* _Text passage_
First, let’s understand that small group interventions have come from the RTI (Response to Intervention) model.  Below is a graphic created by Karen Karp shared in Van de Walle’s Teaching Student Centered Mathematics to help explain RTI:

As you can see, given a high quality mathematics program, 80-90% of students can learn successfully given the same learning experiences as everyone.  However, 5-10% of students (which likely are not always the same students) might struggle with a given topic and might need additional small-group interventions.  And an additional 1-5% might need might need even more specialized interventions at the individual level.

The RTI model assumes that we, as a group, have had several different learning experiences over several days before Tier 2 (or Tier 3) approaches are used.  This sounds much healthier than a model of instruction where students are tested on day one, and placed into fix-up groups based on their deficits, or a classroom where students are placed into homogeneous groupings that persist for extended periods of time.

Principles to Action (NCTM) suggests that what I’m talking about here is actually an equity issue!

We know that students who are placed into ability groups for extended periods of time come to have their mathematical identity fixed because of how they were placed.  That is, in an attempt to help our students learn, we might be damaging their self perceptions, and therefore, their long-term educational outcomes.

###### Tier 1 Instruction

While I completely agree that we need to be giving attention to students who might be struggling with mathematics, I believe the first thing we need to consider is what Tier 1 instruction looks like that is aimed at making learning accessible to everyone.  Tier 1 instruction can’t simply be direct instruction lessons and whole group learning.  To make learning mathematics more accessible to a wider range of students, we need to include more low-floor/high-ceiling tasks, continue to help our students spatalize the concepts they are learning, as well as have a better understanding of developmental progressions so we are able to effectively monitor student learning so we can both know the experiences our students will need to be successful and how we should be responding to their thinking.  Let’s not underestimate how many of our students suffer from an “experience gap”, not an “achievement gap”!

If you are interested in learning more about what Tier 1 instruction can look like as a way to support a wider range of students, please take a look at one of the following:

###### Tier 2 Instruction

Tier 2 instruction is important.  It allows us to give additional opportunities for students to learn the things they have been learning over the past few days/weeks in a small group.  Learning in a small group with students who are currently struggling with the content they are learning can give us opportunities to better know our students’ thinking.  However, I believe some might be jumping past Tier 1 instruction (in part or completely) in an attempt to make sure that we are intervening. To be honest, this doesn’t make instructional sense to me! If we care about our content, and care about our students’ relationship with mathematics, this might be the wrong first move.

* _Information supplied_
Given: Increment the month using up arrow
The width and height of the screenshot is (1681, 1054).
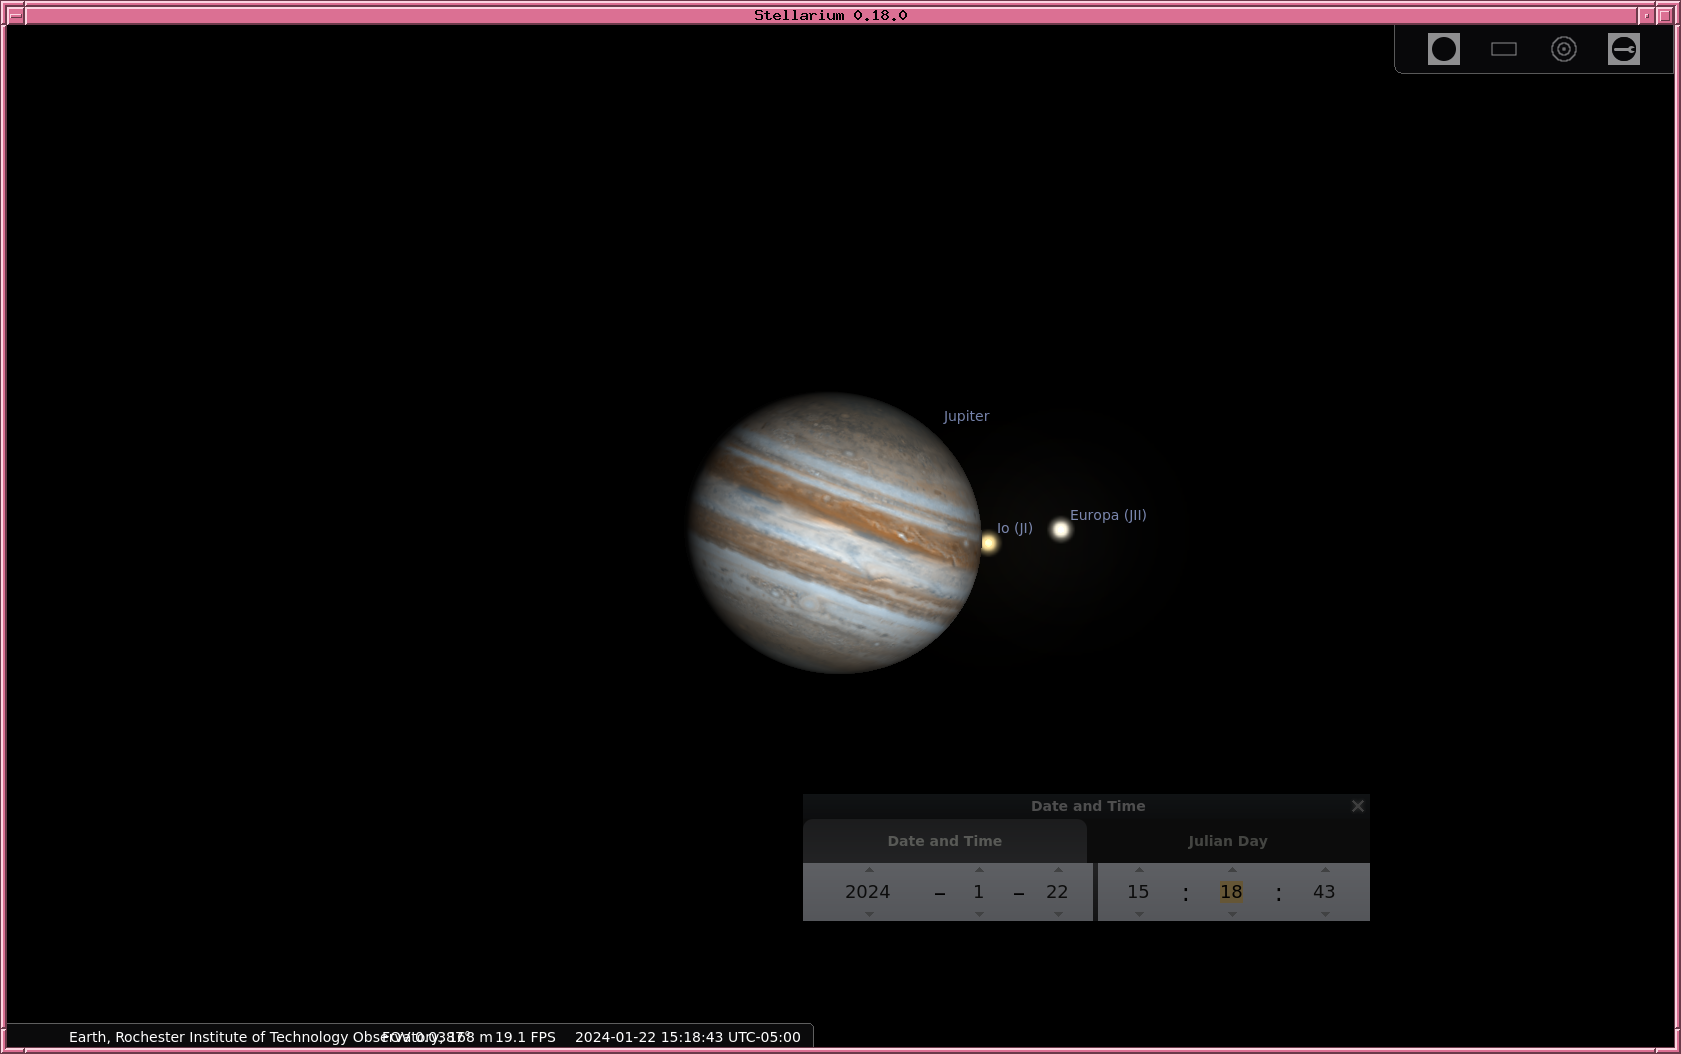Looking at the screenshot, I should (979, 870).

* _Direction_
Rewrite the passage on math interventions, starting with "The RTI model" and going on through "periods of time.", with "healthier" changed to "more sensible".

* _Task response_
The RTI model assumes that we, as a group, have had several different learning experiences over several days before Tier 2 (or Tier 3) approaches are used.  This sounds much more sensible than a model of instruction where students are tested on day one, and placed into fix-up groups based on their deficits, or a classroom where students are placed into homogeneous groupings that persist for extended periods of time.